(Data for review)
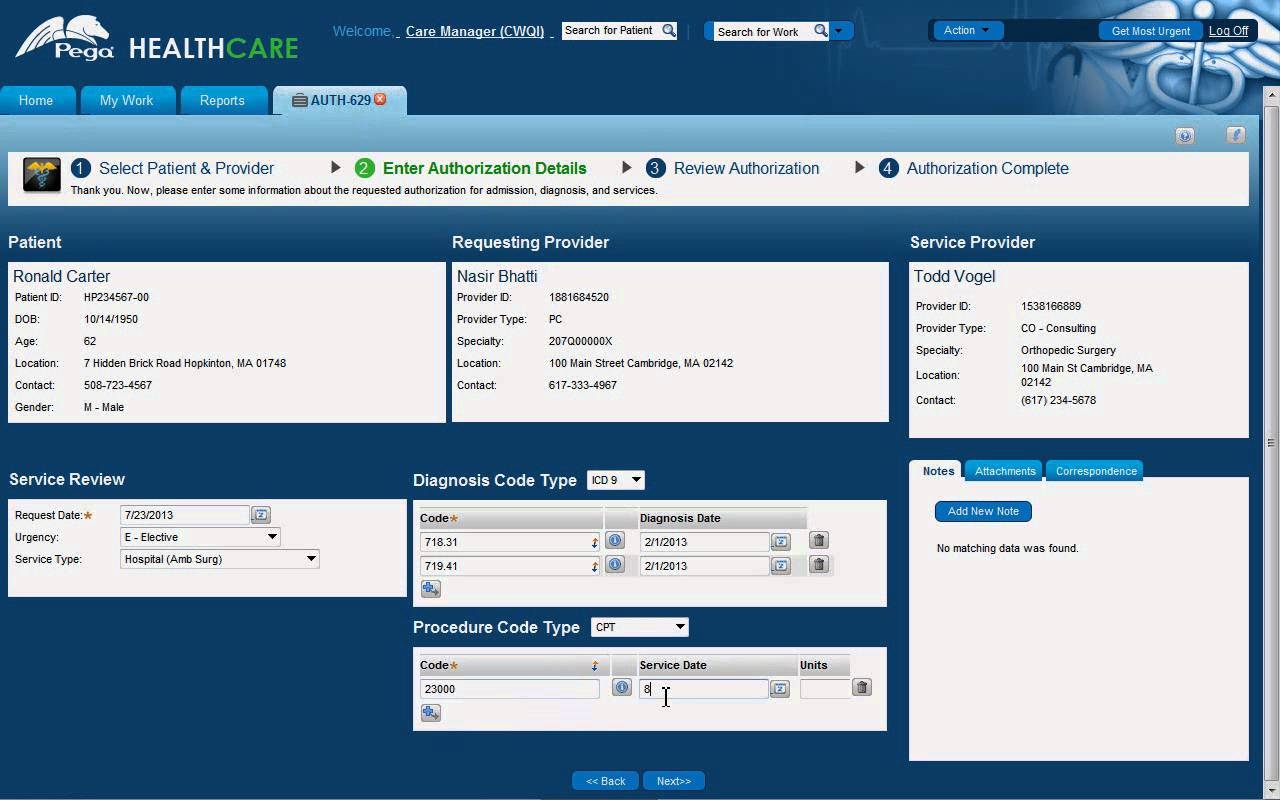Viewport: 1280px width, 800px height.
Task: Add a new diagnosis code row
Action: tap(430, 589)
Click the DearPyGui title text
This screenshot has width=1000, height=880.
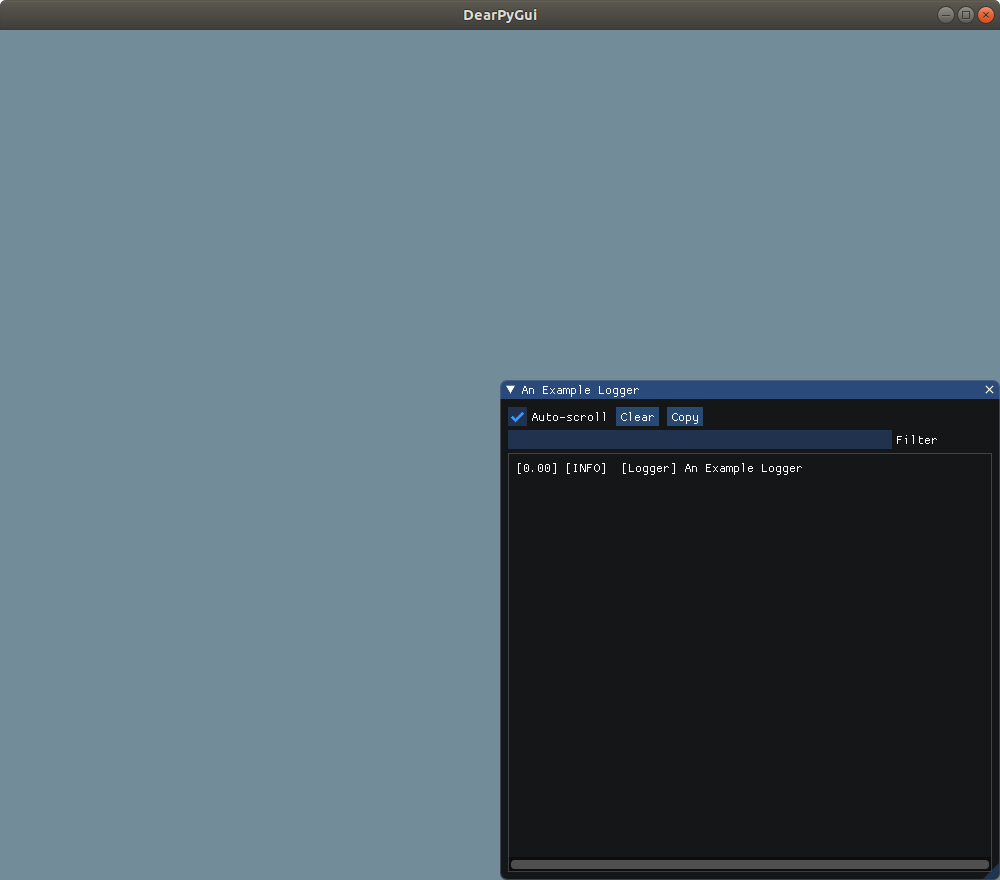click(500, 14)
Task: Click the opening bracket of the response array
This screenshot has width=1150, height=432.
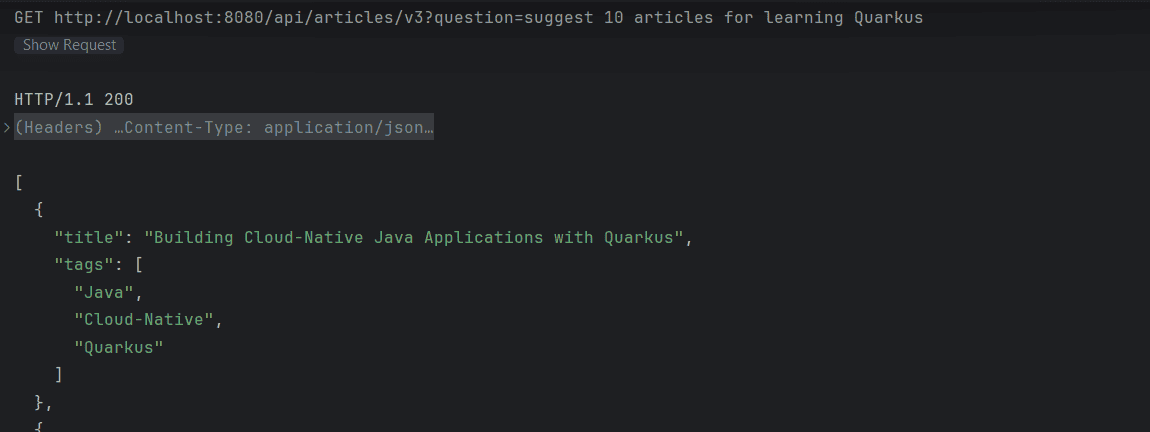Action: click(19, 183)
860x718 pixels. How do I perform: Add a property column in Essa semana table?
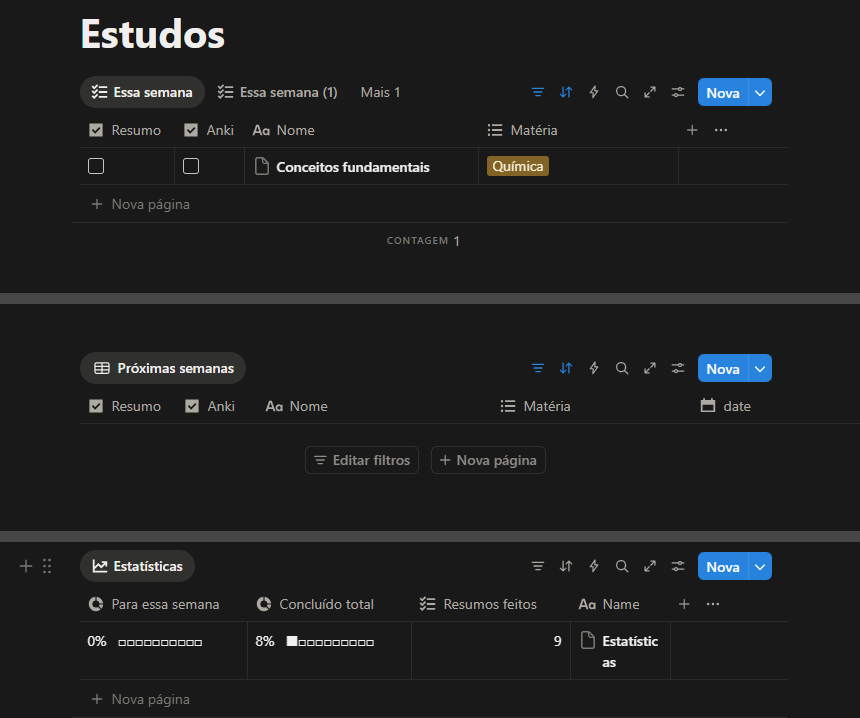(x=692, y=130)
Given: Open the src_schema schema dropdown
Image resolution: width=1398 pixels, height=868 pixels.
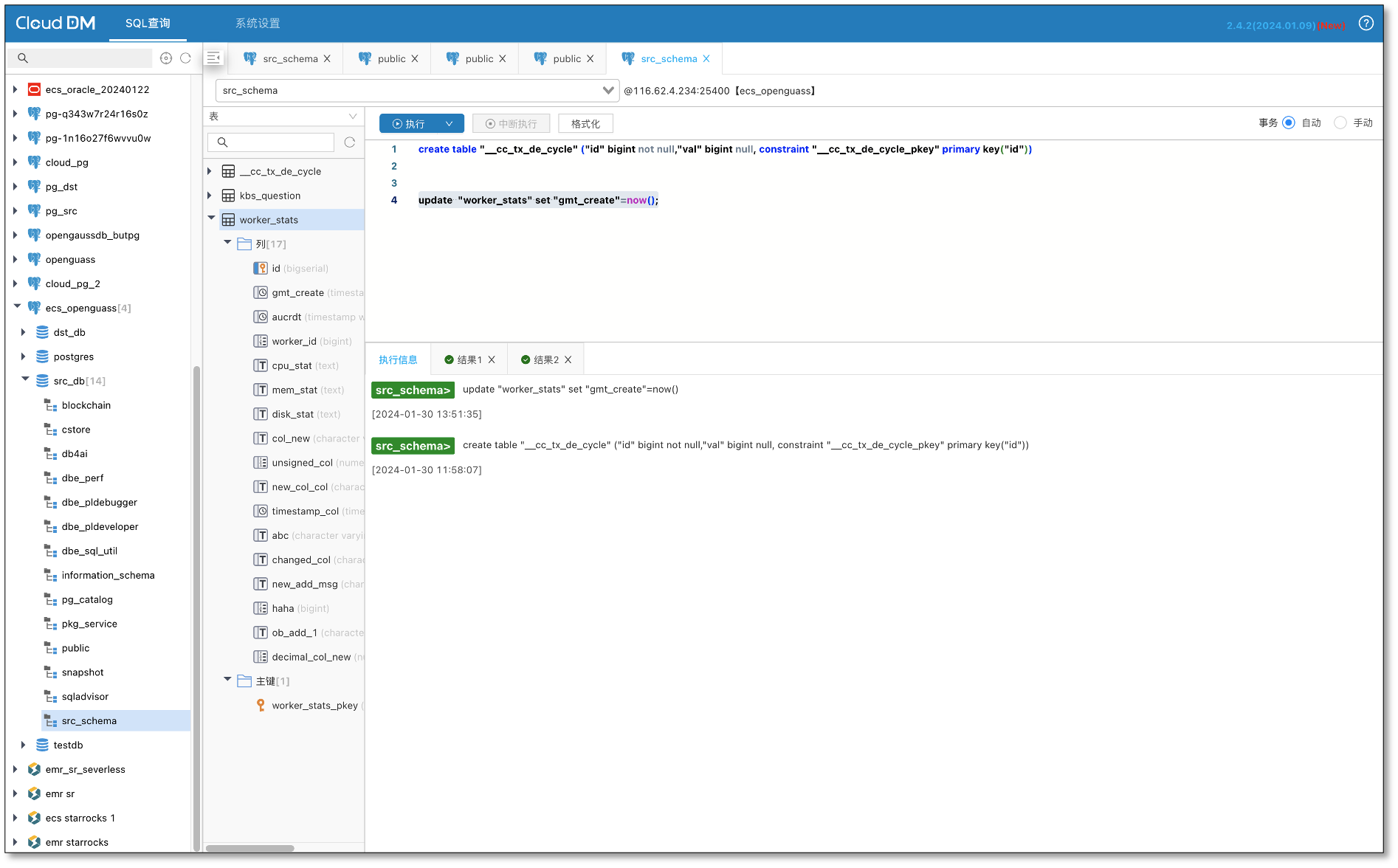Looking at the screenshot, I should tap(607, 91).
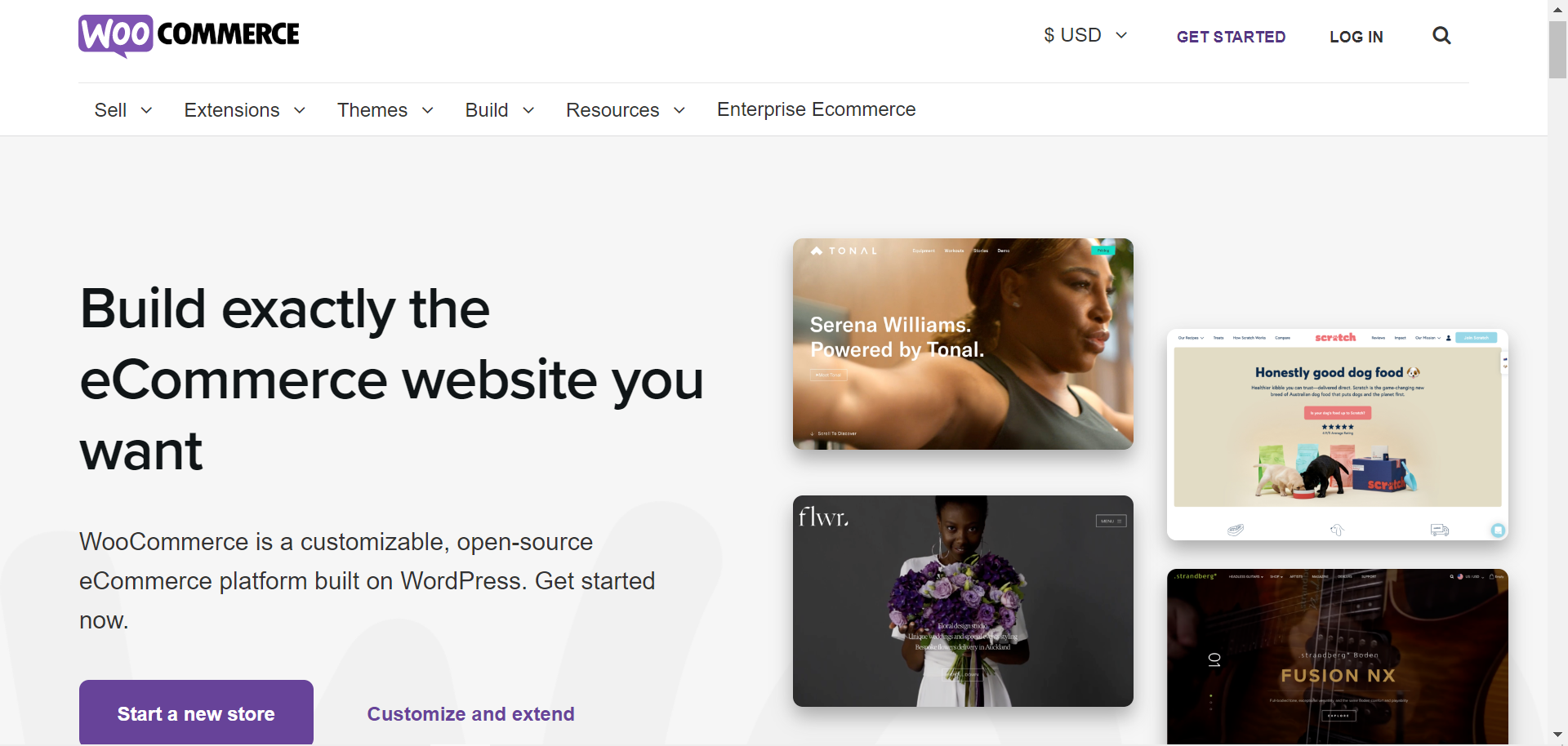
(End Data for review)
*What is being asked*. Every line from the one containing "Task: Click the" through the last line of the listing must be written out again exactly, and no other line. Leave the pictures aside.

*Task response*.
Task: Click the opening bracket of the response array
This screenshot has width=1150, height=432.
Action: click(19, 183)
860x718 pixels. How do I perform: Add a property column in Essa semana table?
(x=692, y=130)
Given: Open the src_schema schema dropdown
Image resolution: width=1398 pixels, height=868 pixels.
Looking at the screenshot, I should tap(607, 91).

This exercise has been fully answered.